Problem:
Reproduce the rows below from the first one down to the line containing "Click the bubble", both ends included, with their requests. Scale every coordinate in the answers by 1.45, round to whole numbers with halves going up, and leave all other numbers as they are.

Data supplied:
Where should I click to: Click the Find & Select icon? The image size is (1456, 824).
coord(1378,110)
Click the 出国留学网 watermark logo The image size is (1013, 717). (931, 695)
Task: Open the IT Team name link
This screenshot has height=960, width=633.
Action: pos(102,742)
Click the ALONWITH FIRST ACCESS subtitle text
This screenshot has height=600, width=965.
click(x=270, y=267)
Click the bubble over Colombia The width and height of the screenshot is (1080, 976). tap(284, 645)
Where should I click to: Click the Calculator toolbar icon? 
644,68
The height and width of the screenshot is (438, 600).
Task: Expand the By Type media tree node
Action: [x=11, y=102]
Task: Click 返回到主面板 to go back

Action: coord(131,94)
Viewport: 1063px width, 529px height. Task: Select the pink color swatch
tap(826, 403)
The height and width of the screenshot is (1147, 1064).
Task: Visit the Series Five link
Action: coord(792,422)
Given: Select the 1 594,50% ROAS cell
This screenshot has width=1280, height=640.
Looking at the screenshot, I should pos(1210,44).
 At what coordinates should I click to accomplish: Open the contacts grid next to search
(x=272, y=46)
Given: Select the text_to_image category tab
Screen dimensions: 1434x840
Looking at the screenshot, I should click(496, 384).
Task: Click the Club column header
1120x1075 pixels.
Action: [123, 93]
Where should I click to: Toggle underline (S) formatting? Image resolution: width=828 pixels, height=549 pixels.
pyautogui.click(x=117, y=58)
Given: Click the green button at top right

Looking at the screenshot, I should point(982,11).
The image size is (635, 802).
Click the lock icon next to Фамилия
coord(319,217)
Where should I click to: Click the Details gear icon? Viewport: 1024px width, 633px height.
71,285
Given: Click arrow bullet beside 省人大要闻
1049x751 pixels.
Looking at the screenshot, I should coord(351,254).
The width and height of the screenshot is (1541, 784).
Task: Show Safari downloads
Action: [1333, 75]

Exercise answer:
Where should I click to: Click the Find & Select icon? The image size is (1456, 824).
coord(1998,160)
Click the 出国留学网 watermark logo The image size is (1013, 717). (1350, 1008)
Task: Open the IT Team name link
This screenshot has height=960, width=633.
Action: pos(148,1076)
Click the ALONWITH FIRST ACCESS subtitle text
This screenshot has height=600, width=965.
click(x=392, y=387)
Click the bubble over Colombia The width and height of the screenshot is (1080, 976). tap(412, 935)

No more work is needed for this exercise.